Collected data
------------------------------------------------

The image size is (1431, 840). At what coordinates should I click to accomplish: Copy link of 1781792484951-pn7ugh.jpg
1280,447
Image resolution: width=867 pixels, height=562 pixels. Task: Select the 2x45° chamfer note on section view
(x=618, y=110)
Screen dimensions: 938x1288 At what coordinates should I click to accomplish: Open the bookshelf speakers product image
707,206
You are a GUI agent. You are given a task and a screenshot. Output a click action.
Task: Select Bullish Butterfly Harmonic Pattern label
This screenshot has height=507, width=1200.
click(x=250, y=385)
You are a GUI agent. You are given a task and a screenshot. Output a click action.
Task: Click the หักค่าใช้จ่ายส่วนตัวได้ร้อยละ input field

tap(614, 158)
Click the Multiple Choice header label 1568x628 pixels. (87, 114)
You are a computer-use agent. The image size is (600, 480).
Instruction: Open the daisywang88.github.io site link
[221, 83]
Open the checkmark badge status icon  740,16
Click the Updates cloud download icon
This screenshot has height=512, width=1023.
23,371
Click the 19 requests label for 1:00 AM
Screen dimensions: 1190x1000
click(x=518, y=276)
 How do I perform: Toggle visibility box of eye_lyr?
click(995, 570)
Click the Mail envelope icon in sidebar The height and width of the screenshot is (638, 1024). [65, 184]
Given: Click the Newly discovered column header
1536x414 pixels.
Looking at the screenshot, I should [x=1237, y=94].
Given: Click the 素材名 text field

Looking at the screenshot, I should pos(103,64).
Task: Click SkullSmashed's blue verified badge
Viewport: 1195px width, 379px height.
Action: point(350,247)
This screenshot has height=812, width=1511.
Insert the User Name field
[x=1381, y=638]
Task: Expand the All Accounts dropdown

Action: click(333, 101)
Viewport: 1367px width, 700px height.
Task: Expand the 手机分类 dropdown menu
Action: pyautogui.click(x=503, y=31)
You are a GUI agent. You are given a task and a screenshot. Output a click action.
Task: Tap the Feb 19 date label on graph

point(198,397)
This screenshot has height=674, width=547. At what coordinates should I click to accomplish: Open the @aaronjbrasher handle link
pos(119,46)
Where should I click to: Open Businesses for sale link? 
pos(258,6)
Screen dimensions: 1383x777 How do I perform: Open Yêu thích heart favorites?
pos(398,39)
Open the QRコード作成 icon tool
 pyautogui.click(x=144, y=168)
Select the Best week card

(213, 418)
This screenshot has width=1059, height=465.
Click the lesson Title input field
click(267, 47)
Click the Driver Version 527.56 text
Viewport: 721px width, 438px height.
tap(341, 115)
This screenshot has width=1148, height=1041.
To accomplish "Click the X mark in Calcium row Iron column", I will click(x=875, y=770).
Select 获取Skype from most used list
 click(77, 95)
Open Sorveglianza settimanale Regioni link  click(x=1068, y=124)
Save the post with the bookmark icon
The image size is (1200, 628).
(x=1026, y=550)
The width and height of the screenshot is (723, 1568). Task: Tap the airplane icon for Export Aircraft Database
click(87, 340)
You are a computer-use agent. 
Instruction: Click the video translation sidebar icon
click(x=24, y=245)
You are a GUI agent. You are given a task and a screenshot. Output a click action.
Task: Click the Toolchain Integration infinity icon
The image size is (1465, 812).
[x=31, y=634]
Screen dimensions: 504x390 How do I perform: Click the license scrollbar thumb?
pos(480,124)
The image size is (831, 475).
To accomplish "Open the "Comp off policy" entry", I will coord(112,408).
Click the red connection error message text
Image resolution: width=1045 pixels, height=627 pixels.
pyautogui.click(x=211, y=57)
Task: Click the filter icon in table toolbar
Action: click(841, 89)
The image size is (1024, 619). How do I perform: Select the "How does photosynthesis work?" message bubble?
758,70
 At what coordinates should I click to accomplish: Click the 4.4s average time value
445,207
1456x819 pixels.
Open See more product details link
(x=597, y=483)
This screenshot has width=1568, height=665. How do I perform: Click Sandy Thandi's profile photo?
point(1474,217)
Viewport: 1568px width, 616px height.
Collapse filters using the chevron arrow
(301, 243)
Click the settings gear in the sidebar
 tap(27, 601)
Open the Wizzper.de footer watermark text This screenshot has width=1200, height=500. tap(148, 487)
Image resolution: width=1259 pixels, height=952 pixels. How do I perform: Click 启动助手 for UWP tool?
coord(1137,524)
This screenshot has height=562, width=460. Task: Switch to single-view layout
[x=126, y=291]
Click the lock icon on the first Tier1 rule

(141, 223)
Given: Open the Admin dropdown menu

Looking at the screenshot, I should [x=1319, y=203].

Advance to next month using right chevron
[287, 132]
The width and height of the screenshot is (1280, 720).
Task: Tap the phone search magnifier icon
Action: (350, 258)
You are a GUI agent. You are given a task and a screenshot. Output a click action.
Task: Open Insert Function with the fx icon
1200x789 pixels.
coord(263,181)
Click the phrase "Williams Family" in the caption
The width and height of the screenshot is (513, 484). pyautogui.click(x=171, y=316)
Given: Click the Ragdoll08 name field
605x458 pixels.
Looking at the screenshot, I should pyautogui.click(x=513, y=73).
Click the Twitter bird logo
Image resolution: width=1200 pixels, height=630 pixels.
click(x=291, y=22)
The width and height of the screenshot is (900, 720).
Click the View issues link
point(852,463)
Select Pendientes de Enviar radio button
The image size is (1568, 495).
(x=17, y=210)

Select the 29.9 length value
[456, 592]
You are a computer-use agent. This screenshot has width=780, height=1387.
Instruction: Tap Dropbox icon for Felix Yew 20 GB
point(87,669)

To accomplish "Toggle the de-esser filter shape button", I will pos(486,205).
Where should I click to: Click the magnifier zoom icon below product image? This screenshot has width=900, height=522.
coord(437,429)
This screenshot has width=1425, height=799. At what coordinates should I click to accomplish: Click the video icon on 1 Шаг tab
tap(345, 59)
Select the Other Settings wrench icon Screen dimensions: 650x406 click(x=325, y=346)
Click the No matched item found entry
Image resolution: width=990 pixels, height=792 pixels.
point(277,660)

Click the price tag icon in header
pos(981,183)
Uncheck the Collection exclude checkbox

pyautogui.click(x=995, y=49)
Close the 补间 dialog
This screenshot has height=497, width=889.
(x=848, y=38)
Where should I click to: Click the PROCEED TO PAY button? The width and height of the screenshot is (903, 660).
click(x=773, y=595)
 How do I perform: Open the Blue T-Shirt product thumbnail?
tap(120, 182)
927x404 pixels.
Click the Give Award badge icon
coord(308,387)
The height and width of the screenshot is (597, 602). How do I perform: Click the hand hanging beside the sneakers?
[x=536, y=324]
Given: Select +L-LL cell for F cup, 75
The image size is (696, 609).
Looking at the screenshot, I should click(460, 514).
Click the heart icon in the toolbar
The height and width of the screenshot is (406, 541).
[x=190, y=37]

------------------------------------------------

What you have to do.
When you reach the line with "The width and height of the screenshot is (900, 720)." in the records above, start writing out lines exactly, and stop once the line with "927x404 pixels." has been written; include nothing else.

Written response.
The width and height of the screenshot is (900, 720).
Click the View issues link
point(852,463)
Select Pendientes de Enviar radio button
The image size is (1568, 495).
(x=17, y=210)

Select the 29.9 length value
[456, 592]
You are a computer-use agent. This screenshot has width=780, height=1387.
Instruction: Tap Dropbox icon for Felix Yew 20 GB
point(87,669)

To accomplish "Toggle the de-esser filter shape button", I will pos(486,205).
Where should I click to: Click the magnifier zoom icon below product image? This screenshot has width=900, height=522.
coord(437,429)
This screenshot has width=1425, height=799. At what coordinates should I click to accomplish: Click the video icon on 1 Шаг tab
tap(345, 59)
Select the Other Settings wrench icon Screen dimensions: 650x406 click(x=325, y=346)
Click the No matched item found entry
Image resolution: width=990 pixels, height=792 pixels.
point(277,660)

Click the price tag icon in header
pos(981,183)
Uncheck the Collection exclude checkbox

pyautogui.click(x=995, y=49)
Close the 补间 dialog
This screenshot has height=497, width=889.
(x=848, y=38)
Where should I click to: Click the PROCEED TO PAY button? The width and height of the screenshot is (903, 660).
click(x=773, y=595)
 How do I perform: Open the Blue T-Shirt product thumbnail?
tap(120, 182)
927x404 pixels.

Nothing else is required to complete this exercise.